Planteamiento potente. Actores de carácter –Javier Gutiérrez, Raúl Arévalo, Antonio de la Torre, el recientemente descubierto Jesús Castro…- . Una excelente ambientación –Pepe Domínguez– y una soberbia fotografía –Álex Catalán– . Incluso la puesta en escena del propio Rodríguez es notablemente eficaz, con momentos álgidos y brillantes –esas descriptivas tomas cenitales; esa vibrante persecución nocturna; ese inquietante clímax bajo la lluvia- que la sitúan muy por encima de su anterior trabajo, la también sobrevalorada Grupo 7 (2012). ¿Qué falla en esta cinta? Pues aparte de sospechosos parecidos estéticos y estilísticos que me aseguran algunos entendidos –desde la poco conocida Memories of murder. Crónica de un asesino en serie (Bong Joon-ho, 2003) hasta la más popular y catódica True Detective (2014)- , su principal talón de Aquiles es un guion inconsistente y trilero, muy blandito, plagado de tramposos vericuetos, espejismos y pistas falsas planteadas tan sólo para tratar de engañar al respetable. ¿Por qué se le da –en un principio- tanta importancia a la pauta temporal con la que se suceden los asesinatos, si luego estos se cometen arbitrariamente? ¿Quién es la misteriosa joven de la carretera a la que el personaje de Arévalo mira embobado y que luego nunca vuelve a aparecer? Son sólo un par de ejemplos de la irregularidad de un libreto donde cada situación, cada descubrimiento que hacen los protagonistas, llega mucho después de que lo haya deducido previamente cualquier espectador que haya estado mínimamente atento –esa pegatina de la chica con sombrero… ¿de verdad no recuerdan que estaba en aquella carpeta?- .

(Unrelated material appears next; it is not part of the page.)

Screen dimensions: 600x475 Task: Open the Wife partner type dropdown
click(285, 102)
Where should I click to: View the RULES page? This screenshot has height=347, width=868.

Y es una verdadera lástima, porque entre líneas sí que se dejan entrever ciertas lecturas o moralejas de lo más interesantes –unos métodos policiales aún bastante violentos y totalitarios; una sociedad ciertamente misógina; una estructura de castas muy arraigada en los entornos rurales- ; La isla mínima, como retrato de una época a través de la ficción, resulta ciertamente interesante, pero como thriller policiaco sólo funciona a niveles muy elementales y con una trama que ni siquiera se remata satisfactoriamente. Entretiene, pero sabe a poco.

Recomendado para aficionados a los relatos detectivescos de sobremesa.